Cruise needs to hire tesla’s media relations. They have spun a case of a internal whistleblowers turning over files detailing 2400 cases of self-acceleration and 1500 cases of unexpected braking into a data breach case. Clever. Deflect deflect deflect. Genius. And media is buying it. That marketing group could easily handle a little fire truck accident.
Even Crazyfornia is having second thoughts. I heard last night they are opening an investigation statewide and even Scam Francisco is rethinking them (sorry for the oxymoron), not sure about SF and “thinking” in the same sentence! Lol.
A complete waste of time, money and space. Improve public transportation instead. If you don’t want to drive, don’t use a car of any kind.

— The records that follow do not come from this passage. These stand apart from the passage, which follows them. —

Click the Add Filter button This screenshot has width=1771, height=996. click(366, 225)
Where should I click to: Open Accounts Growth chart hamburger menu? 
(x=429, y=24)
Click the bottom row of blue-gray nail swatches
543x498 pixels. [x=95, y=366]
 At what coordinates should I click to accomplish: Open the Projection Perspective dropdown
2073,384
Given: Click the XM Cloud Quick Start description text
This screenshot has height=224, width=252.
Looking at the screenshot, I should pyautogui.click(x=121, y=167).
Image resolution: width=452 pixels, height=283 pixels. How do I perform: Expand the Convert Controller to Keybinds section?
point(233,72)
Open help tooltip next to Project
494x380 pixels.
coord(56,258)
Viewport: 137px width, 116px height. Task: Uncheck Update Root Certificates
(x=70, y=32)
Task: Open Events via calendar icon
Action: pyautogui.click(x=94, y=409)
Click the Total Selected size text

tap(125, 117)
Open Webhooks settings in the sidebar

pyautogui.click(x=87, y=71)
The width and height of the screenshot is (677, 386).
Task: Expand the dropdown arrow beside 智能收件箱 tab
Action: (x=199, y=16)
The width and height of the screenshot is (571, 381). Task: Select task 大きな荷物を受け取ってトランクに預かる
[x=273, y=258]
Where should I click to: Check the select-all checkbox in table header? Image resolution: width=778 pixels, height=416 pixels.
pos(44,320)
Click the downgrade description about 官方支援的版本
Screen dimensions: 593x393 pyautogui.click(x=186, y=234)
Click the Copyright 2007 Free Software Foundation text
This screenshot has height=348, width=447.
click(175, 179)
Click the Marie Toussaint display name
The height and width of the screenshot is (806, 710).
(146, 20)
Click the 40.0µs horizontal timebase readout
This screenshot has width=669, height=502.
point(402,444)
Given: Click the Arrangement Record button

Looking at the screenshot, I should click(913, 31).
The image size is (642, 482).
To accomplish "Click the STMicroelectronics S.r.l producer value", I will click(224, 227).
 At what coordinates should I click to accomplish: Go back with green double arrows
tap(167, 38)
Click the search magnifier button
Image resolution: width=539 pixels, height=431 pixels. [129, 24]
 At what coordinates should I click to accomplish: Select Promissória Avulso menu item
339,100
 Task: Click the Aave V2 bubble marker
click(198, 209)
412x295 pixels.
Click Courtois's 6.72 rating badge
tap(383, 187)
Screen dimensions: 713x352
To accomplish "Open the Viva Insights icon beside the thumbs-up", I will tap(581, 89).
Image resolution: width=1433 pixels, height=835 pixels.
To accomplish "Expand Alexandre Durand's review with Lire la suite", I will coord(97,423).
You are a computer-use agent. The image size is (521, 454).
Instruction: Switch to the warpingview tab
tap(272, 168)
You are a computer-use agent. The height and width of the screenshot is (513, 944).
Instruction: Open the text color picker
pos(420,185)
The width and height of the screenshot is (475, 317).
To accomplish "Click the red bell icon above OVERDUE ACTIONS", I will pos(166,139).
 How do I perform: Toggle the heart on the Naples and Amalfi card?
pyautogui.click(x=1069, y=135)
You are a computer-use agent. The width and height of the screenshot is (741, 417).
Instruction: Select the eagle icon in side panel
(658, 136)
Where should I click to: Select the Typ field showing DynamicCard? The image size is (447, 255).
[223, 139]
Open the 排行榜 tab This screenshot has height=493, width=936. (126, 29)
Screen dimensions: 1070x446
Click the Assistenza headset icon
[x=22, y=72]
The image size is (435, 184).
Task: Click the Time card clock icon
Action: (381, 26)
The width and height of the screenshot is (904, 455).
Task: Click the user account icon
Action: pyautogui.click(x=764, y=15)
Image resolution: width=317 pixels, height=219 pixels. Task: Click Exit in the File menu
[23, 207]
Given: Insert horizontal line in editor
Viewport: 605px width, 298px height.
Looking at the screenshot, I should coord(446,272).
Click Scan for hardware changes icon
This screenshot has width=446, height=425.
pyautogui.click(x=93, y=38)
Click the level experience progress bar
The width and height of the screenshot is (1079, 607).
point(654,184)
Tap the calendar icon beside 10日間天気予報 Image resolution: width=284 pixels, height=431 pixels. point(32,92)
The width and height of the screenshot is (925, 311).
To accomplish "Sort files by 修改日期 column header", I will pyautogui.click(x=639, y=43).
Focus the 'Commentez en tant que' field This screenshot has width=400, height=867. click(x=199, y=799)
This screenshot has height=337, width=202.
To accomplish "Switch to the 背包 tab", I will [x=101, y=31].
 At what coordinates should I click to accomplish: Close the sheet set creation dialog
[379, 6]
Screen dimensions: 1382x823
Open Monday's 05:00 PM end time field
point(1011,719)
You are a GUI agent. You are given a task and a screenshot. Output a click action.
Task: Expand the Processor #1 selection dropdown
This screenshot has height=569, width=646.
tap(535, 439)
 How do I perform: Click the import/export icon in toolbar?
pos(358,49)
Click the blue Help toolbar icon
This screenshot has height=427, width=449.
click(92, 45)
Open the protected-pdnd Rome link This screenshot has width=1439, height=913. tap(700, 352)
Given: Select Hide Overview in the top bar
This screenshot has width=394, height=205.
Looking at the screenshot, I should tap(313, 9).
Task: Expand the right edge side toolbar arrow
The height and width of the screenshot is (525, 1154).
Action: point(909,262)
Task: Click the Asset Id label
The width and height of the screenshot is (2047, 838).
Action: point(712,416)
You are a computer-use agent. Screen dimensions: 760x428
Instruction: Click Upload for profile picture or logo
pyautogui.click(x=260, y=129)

In 2019, an estimated 2,500 vehicles crashed into firetrucks parked as blockers (6.8 crashes every day or 16% of all firetruck collisions). Studies have found that secondary collisions account for approximately 15% of all collisions & result in 18% of all traffic fatalities nationwide.
Cruise= 1
US drivers log 3.2 trillion miles a year on US roads. Cruise logged a total of 4 million miles. Using your math, Cruise will have 322.5 crashes with fire trucks for every one with a human driven vehicle.
Cruise=garbage
That is, until your wife, daughter, or son can’t get to the hospital in time….
Then, maybe then, reality will smack you upside your head….an AV epiphany, perhaps.
The upside? Some yuppie/techy/cool cat will be in that AV updating his Facebook, checking his Instagram posts, and sorting through his emails while your loved one waits in the back of an ambulance.
What a waste of resources.
ZeRo CRasHeS, ZErO EmIsSIoNS, ZEro FaTAlItIes.
But as with all-things-libbie, they’ll continue to push this AV nonsense onto the public.
The deaths these vehicles will cause will be dismissed in the name of “progress”.